Things to do ▸
A) From the article on Raja Issa El-Issa, list the means of travel that the quoted passage about Falastin says were not available.
B) Continue the article on Raja Issa El-Issa from where it stops.

Document section ▸

----------------------------------------

Palestinian journalist (1922–2008)

Raja Issa El-Issa (رجا عيسى ﺍﻟﻌﻴﺴﻰ) (1922 – December 1, 2008) was a Palestinian journalist.

==Early life==
El-Issa was born in Jaffa to the prominent Palestinian Christian El-Issa family. The family is known for its 'intellect, politics and literature'. Eleven years before his birth, his father Issa El-Issa founded the pioneering Falastin newspaper.

==Career==
El-Issa took the managers position of the newspaper after his father's death, and later became the first chairman of the Jordan Press Association in Amman, Jordan, 1956. The slogan El-Issa advocated in the press sector for nearly a quarter of a century was the saying of Mustafa Kemal: "Freedom is not dear to a people who work to obtain it. They strive to achieve it... the rock melts and crumbles as the water falls on it drop by drop."

On Falastin,

"Falastin was published in Jaffa from 1911 until April 1948. All newspapers stopped in one day. After we closed, they started firing mine launchers at Jaffa city very intensively. With a capable ability, the sea was filled with ships in order for the people to board, and this is what happened. The people of Jaffa left homes, interests and jobs. They are all gone... they are all gone... there was no one left. Two weeks before the closure, I traveled to Egypt and could not return. I returned for the first time in November from Beirut, and then back to Egypt, and later returned to Yafa from the sea from Alexandria. I went again to Egypt and was not able to return to Jaffa because the travel was impossible and difficult. There was no travel by ships, nor travel by land or air, or anything. All of Falastins printing equipment, all paper stores, old issues and collections, drafts, and all of its material possessions in Jaffa had been lost."

----------------------------------------

Raw data ▸
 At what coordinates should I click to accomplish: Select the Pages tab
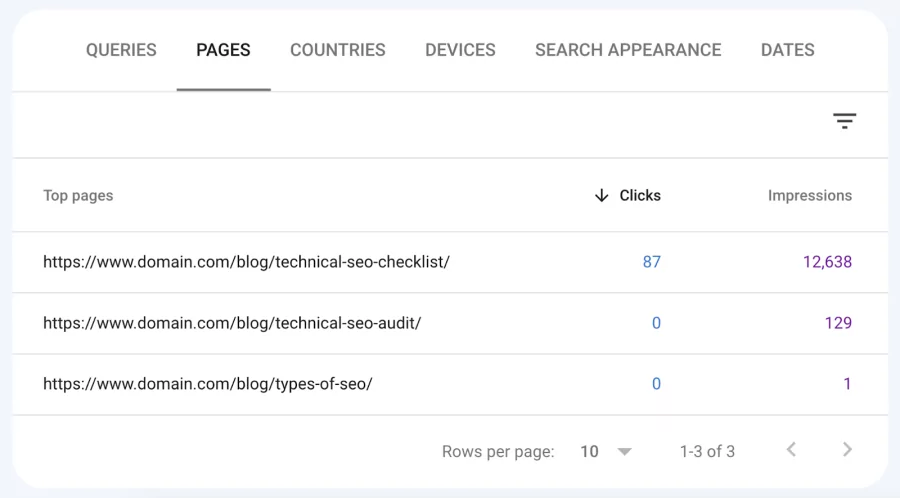(223, 50)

----------------------------------------

Results in order ▸
A) Ships, land, air

B)
The newspaper continued to be published in East Jerusalem until 1967 when it was merged with Al-Manar to produce the Jordanian-based Ad-Dustuor newspaper based in Amman, which is still published today. El-Issa wrote an influential opening editorial for the paper in 1967 titled “Between Me and Her, Companionship and Life.” It reflects on his childhood dreams, the emotions of a bully, and youthful determination. As El-Issa said,

"I saw the light, and it is my address to the challenge. A platform for insight and a call for preparation. It motivates people to resist the Zionist invasion and the conspiracies of colonialism."

On the attempted assassination of his editor-in-chief by rebel elements,

"One of the events that I have not forgotten in my life is the attempted assassination of my editor-in-chief Youssef Hanna by some rebel elements because of his political stance towards them. However, he was not harmed. Professor Youssef Hanna went and wrote an article, which is one of the most beautiful articles I have read. It was titled My Arab Brother.

I even remember that those responsible behind this attempted assassination apologized to Youssef Hanna and kissed his head due to the severity and excessive emotionality of the tone in the article."

==Personal life==
El-Issa was married to Nadia, a Syro-Lebanese woman. He died on 1 December 2008 at the age of 86 in Amman.